Records supplied =>
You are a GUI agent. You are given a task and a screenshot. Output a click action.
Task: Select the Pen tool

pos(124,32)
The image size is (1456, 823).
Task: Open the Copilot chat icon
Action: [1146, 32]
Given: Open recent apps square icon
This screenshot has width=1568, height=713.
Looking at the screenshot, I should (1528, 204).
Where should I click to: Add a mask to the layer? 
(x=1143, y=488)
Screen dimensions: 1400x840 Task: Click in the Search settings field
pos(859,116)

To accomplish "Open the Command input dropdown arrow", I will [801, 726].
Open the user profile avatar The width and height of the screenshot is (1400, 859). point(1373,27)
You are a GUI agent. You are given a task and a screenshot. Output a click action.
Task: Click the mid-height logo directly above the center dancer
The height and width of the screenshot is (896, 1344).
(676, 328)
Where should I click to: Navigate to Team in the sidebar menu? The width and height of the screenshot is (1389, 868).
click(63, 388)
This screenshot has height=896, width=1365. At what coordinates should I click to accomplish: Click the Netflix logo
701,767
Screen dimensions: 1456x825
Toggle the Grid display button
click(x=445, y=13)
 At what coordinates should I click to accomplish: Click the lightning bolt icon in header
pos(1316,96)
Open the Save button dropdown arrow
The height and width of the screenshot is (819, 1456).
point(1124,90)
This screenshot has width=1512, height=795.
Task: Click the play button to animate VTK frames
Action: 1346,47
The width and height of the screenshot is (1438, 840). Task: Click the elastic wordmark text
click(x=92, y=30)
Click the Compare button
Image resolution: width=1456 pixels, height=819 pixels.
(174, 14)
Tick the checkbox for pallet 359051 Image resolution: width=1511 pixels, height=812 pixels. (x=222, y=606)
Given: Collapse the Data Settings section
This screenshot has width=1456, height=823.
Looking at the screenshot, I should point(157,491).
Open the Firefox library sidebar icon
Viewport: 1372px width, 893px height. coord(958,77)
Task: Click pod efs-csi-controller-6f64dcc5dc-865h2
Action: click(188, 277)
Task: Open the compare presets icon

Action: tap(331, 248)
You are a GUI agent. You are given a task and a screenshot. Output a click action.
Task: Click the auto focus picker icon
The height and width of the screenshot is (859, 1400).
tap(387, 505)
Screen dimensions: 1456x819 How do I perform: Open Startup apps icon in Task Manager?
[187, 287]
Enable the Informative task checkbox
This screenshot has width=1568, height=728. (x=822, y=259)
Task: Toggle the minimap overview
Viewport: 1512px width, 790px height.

Task item => In full and without change, transcribe the entries.

Finished exercise =>
You are a GUI agent. You are given a task and a screenshot. Output a click action.
Task: Select the Pen tool

pos(124,32)
The image size is (1456, 823).
Task: Open the Copilot chat icon
Action: [1146, 32]
Given: Open recent apps square icon
This screenshot has width=1568, height=713.
Looking at the screenshot, I should (1528, 204).
Where should I click to: Add a mask to the layer? 
(x=1143, y=488)
Screen dimensions: 1400x840 Task: Click in the Search settings field
pos(859,116)

To accomplish "Open the Command input dropdown arrow", I will [801, 726].
Open the user profile avatar The width and height of the screenshot is (1400, 859). point(1373,27)
You are a GUI agent. You are given a task and a screenshot. Output a click action.
Task: Click the mid-height logo directly above the center dancer
The height and width of the screenshot is (896, 1344).
(676, 328)
Where should I click to: Navigate to Team in the sidebar menu? The width and height of the screenshot is (1389, 868).
click(63, 388)
This screenshot has height=896, width=1365. At what coordinates should I click to accomplish: Click the Netflix logo
701,767
Screen dimensions: 1456x825
Toggle the Grid display button
click(x=445, y=13)
 At what coordinates should I click to accomplish: Click the lightning bolt icon in header
pos(1316,96)
Open the Save button dropdown arrow
The height and width of the screenshot is (819, 1456).
point(1124,90)
This screenshot has width=1512, height=795.
Task: Click the play button to animate VTK frames
Action: 1346,47
The width and height of the screenshot is (1438, 840). Task: Click the elastic wordmark text
click(x=92, y=30)
Click the Compare button
Image resolution: width=1456 pixels, height=819 pixels.
(174, 14)
Tick the checkbox for pallet 359051 Image resolution: width=1511 pixels, height=812 pixels. (x=222, y=606)
Given: Collapse the Data Settings section
This screenshot has width=1456, height=823.
Looking at the screenshot, I should point(157,491).
Open the Firefox library sidebar icon
Viewport: 1372px width, 893px height. coord(958,77)
Task: Click pod efs-csi-controller-6f64dcc5dc-865h2
Action: click(188, 277)
Task: Open the compare presets icon

Action: tap(331, 248)
You are a GUI agent. You are given a task and a screenshot. Output a click action.
Task: Click the auto focus picker icon
The height and width of the screenshot is (859, 1400).
tap(387, 505)
Screen dimensions: 1456x819 How do I perform: Open Startup apps icon in Task Manager?
[187, 287]
Enable the Informative task checkbox
This screenshot has width=1568, height=728. (x=822, y=259)
Task: Toggle the minimap overview
Viewport: 1512px width, 790px height.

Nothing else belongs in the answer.